CORRESP 1 filename1.htm secletter052208.htm


 

 

 
May 21, 2008

VIA EDGAR AND OVERNIGHT MAIL
 
Mr. John Cash
Accounting Branch Chief
United States Securities and Exchange Commission
100 F Street, NE
Washington, D.C. 20549
 
Re:
Ameron International Corporation
 
Form 10-K for the Fiscal Year Ended November 30, 2007
 
Form 10-Q for the Fiscal Quarter Ended March 2, 2008
 
File No. 001-09102

Dear Mr. Cash:
 
On behalf of Ameron International Corporation (the “Company”), this responds to your letter of April 29, 2008.  For ease of reference, the numbered paragraphs below correspond to the numbered comments in your letter, with your comments presented in bold followed by the related response.
 
We confirm that we are responsible for the adequacy and accuracy of the disclosures in our filings.  Furthermore, we acknowledge that (i) neither your comments nor changes in disclosure in response to your comments preclude the Securities and Exchange Commission (the “Commission”) from taking any action with respect to the filing, and (ii) we may not assert Staff comments as a defense in any proceeding initiated by the Commission or any person under the federal securities laws of the United Sates.
═══
• _COMPLETE THE FOLLOWING_:
[1] Write out the passage of the Ameron letter that begins at the words "We confirm that" and stops after "the United Sates.".
[2] According to the Ameron letter, what is the date of the letter it responds to?
The data after this point comes from a separate source.

• _INFORMATION SUPPLIED_:
═══
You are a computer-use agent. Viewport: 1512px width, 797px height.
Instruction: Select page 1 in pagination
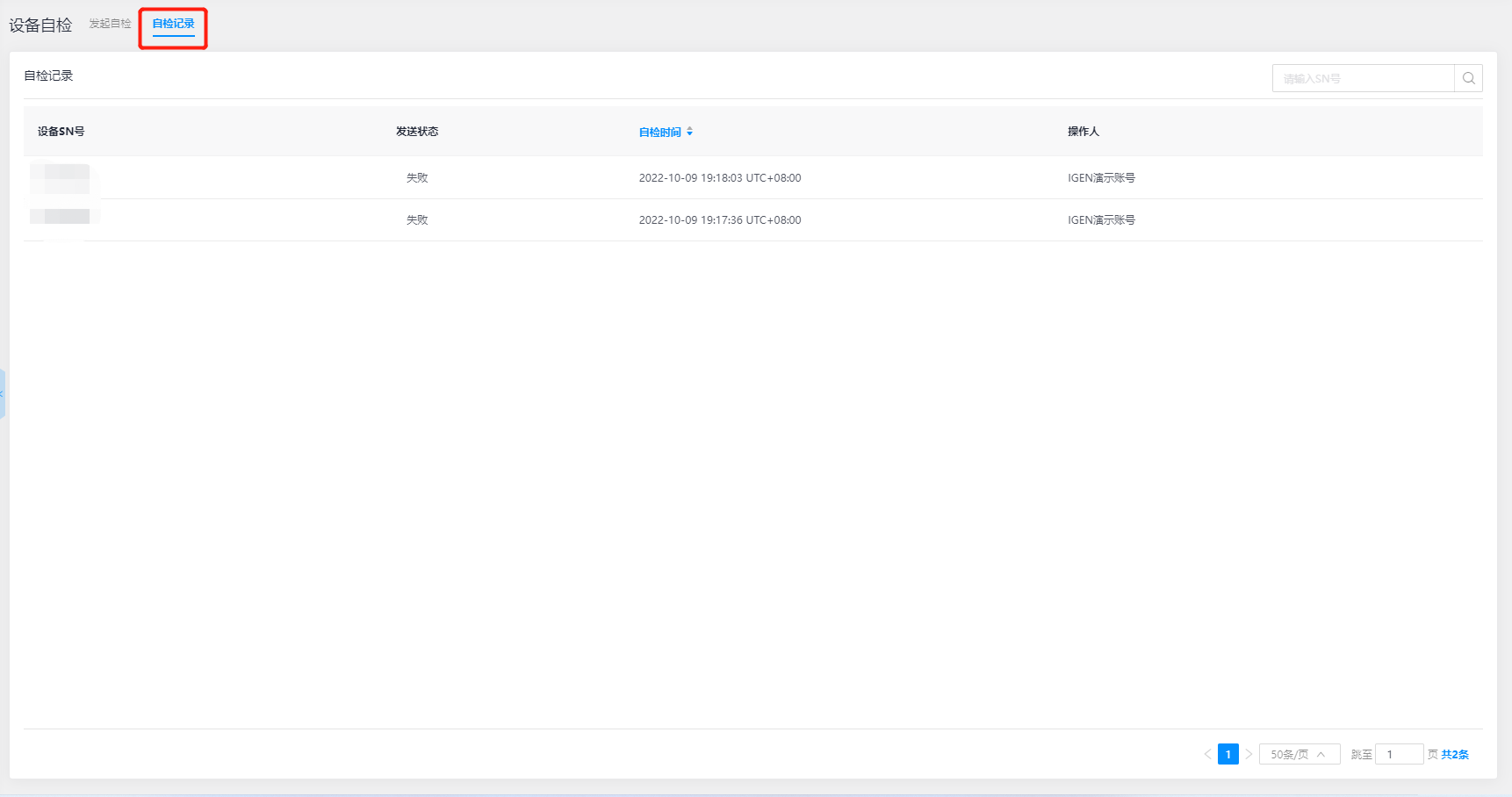pos(1228,754)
═══
• _FULL SOLUTIONS_:
[1]
We confirm that we are responsible for the adequacy and accuracy of the disclosures in our filings.  Furthermore, we acknowledge that (i) neither your comments nor changes in disclosure in response to your comments preclude the Securities and Exchange Commission (the “Commission”) from taking any action with respect to the filing, and (ii) we may not assert Staff comments as a defense in any proceeding initiated by the Commission or any person under the federal securities laws of the United Sates.

[2] April 29, 2008.